Vaccination against HBV and HAV as Mode of Hepatitis Prevention among People Living with HIV—Data from ECEE Network Group
Round 1
Reviewer 1 Report
Review of Vaccination against HBV and HAV as mode of hepatitis prevention among people living with HIV – data from ECEE Network Group by Aimla et al.
This is a straight forward paper looking into the rates of vaccination for co-infectious viral diseases in patients living with HIV. Surprisingly, it appears that Hepatitis A (HAV) screening is not as common as other hepatitis (C and B). Overall the study design and approach makes sense and the reviewer found the paper informative. It would be interesting to see (from the reviewer’s perhaps bias standpoint) how the levels of screening/treatment compare to HIV patients living in western Europe or United States. Could this data be provided for a clinic in either for such to perhaps serve as benchmark of HAV vaccinations to aim for? It is hard to kind of warp your mind around if say 16.7% vaccination rate is good, average, bad or horrible…
Author Response
Dear Reviewer, thank you, we appreciate your very thoughtful comment!
This is a straight forward paper looking into the rates of vaccination for co-infectious viral diseases in patients living with HIV. Surprisingly, it appears that Hepatitis A (HAV) screening is not as common as other hepatitis (C and B). Overall the study design and approach makes sense and the reviewer found the paper informative. It would be interesting to see (from the reviewer’s perhaps bias standpoint) how the levels of screening/treatment compare to HIV patients living in western Europe or United States. Could this data be provided for a clinic in either for such to perhaps serve as benchmark of HAV vaccinations to aim for? It is hard to kind of warp your mind around if say 16.7% vaccination rate is good, average, bad or horrible…

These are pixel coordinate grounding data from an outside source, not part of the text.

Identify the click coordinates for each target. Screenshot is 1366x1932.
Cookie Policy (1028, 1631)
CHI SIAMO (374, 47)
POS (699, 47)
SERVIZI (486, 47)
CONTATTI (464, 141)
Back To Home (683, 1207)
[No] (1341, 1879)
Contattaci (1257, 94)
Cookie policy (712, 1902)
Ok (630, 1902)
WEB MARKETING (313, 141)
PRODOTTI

As the Euroguidelines in Central and Eastern Europe Countries Network Group consists only of countries from CEE region we don’t have data how the levels of screening/treatment compare to PLWH in Western Europe or United States. We added this issue to limitations. (Corrected manuscript attached)
Reviewer 2 Report
The study is of interest and the study design is appropriate. The topic is relevant and the conclusion are important. I only few comments:
- please make sure to spell abbreviations the first time you use them, even in the abstract and keep it consistent (HAV, HBV spelled HCV is not, not DAAs)
- please make sure to place references at the proper place (for example line 59 and 62 in the introduction)
- It would have been really nice to have a comparison with available data in the rest of Europe. I do understand that this study is focusing on the selected countries but it completely misses to place in the context of the rest of Europe/rest of the world. If these data don't want to be mentioned at least should be stated in the limitation of the study
Author Response
Dear Reviewer, thank you for drawing our attention!
- please make sure to spell abbreviations the first time you use them, even in the abstract and keep it consistent (HAV, HBV spelled HCV is not, not DAAs)
- please make sure to place references at the proper place (for example line 59 and 62 in the introduction)
We have made the corrections in manuscript. It’s traceable with „Track Changes“ (corrected manuscript attached)
- It would have been really nice to have a comparison with available data in the rest of Europe. I do understand that this study is focusing on the selected countries but it completely misses to place in the context of the rest of Europe/rest of the world. If these data don't want to be mentioned at least should be stated in the limitation of the study
Thank you! We added this issue to limitations: As the Euroguidelines in Central and Eastern Europe Countries Network Group consists only of countries from CEE region we don’t have data how the levels of screening/treatment compare to PLWH in Western Europe or United States.